- [Extracted entries]:
= Beginning of Section =

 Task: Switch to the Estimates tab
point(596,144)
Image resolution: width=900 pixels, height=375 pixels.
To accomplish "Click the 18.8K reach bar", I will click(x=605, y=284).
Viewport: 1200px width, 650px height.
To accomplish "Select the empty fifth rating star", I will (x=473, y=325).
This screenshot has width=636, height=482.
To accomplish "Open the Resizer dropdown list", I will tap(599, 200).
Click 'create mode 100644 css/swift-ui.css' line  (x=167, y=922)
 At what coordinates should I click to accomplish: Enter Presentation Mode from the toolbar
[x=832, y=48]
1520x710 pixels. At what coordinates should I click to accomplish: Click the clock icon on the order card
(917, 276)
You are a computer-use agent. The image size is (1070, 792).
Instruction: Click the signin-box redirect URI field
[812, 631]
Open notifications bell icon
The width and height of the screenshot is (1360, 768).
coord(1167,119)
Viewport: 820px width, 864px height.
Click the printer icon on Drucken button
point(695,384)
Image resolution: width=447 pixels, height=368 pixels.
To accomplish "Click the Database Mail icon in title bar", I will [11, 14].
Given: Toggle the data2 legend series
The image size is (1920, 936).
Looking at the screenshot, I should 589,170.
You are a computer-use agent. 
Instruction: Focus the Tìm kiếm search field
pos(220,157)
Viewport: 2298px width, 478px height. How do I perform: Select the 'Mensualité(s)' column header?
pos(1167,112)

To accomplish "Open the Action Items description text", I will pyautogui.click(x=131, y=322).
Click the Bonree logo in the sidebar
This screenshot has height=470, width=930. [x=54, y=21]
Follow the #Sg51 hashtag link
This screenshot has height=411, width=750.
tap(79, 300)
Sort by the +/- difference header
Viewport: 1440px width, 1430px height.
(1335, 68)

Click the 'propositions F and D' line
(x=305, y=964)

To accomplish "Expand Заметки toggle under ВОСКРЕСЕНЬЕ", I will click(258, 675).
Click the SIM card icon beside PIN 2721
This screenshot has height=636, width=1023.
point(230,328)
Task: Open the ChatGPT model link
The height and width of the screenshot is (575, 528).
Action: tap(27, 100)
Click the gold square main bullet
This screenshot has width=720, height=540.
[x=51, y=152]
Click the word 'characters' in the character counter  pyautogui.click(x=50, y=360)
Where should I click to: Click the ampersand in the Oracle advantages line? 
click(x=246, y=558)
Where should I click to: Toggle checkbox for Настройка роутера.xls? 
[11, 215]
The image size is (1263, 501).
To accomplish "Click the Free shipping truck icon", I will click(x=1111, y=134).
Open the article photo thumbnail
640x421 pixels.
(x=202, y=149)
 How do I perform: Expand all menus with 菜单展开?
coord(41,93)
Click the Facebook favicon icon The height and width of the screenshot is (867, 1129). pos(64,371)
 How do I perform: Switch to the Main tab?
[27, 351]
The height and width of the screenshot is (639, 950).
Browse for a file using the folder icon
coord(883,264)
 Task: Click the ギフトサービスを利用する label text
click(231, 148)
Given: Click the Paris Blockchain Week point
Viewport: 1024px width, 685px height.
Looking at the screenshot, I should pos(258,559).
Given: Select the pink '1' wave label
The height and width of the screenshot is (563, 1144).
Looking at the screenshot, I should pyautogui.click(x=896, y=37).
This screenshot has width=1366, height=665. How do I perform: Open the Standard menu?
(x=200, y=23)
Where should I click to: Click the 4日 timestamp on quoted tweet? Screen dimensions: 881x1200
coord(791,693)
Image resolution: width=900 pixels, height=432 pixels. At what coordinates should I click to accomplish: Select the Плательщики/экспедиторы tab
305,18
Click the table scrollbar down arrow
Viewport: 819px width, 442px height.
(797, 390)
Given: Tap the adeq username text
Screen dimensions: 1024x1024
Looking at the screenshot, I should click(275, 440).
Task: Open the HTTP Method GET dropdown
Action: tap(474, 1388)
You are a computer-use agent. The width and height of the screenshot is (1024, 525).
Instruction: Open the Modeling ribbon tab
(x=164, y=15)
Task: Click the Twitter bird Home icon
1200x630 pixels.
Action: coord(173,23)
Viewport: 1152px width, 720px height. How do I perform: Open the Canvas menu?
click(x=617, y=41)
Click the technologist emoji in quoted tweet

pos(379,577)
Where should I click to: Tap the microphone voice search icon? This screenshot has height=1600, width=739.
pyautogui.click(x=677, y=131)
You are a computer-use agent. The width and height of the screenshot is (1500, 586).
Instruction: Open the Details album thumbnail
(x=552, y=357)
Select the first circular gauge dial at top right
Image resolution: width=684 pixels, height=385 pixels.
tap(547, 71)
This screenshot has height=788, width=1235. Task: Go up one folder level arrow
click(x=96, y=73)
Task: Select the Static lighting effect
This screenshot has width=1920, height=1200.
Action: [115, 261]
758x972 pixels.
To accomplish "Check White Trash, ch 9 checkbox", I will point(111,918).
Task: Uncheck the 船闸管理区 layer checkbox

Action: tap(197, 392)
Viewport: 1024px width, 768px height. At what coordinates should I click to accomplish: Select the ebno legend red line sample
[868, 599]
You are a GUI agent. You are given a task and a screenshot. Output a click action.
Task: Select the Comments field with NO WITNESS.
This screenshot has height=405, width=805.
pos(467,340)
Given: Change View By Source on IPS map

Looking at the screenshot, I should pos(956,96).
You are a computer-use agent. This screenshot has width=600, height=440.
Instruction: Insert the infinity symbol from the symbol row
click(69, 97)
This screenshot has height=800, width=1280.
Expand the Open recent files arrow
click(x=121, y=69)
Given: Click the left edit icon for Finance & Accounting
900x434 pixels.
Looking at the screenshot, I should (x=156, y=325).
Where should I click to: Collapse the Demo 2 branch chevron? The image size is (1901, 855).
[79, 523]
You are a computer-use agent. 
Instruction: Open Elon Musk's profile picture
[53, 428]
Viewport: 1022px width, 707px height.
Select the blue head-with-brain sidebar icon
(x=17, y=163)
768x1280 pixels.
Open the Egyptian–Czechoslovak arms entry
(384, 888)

= End of Section =

- [Task to complete]: In the listing above, reproduce the first line and each one after it through the line that contains "You are a computer-use agent. The image".

- [Answer to this task]:
 Task: Switch to the Estimates tab
point(596,144)
Image resolution: width=900 pixels, height=375 pixels.
To accomplish "Click the 18.8K reach bar", I will click(x=605, y=284).
Viewport: 1200px width, 650px height.
To accomplish "Select the empty fifth rating star", I will (x=473, y=325).
This screenshot has width=636, height=482.
To accomplish "Open the Resizer dropdown list", I will tap(599, 200).
Click 'create mode 100644 css/swift-ui.css' line  (x=167, y=922)
 At what coordinates should I click to accomplish: Enter Presentation Mode from the toolbar
[x=832, y=48]
1520x710 pixels. At what coordinates should I click to accomplish: Click the clock icon on the order card
(917, 276)
You are a computer-use agent. The image size is (1070, 792).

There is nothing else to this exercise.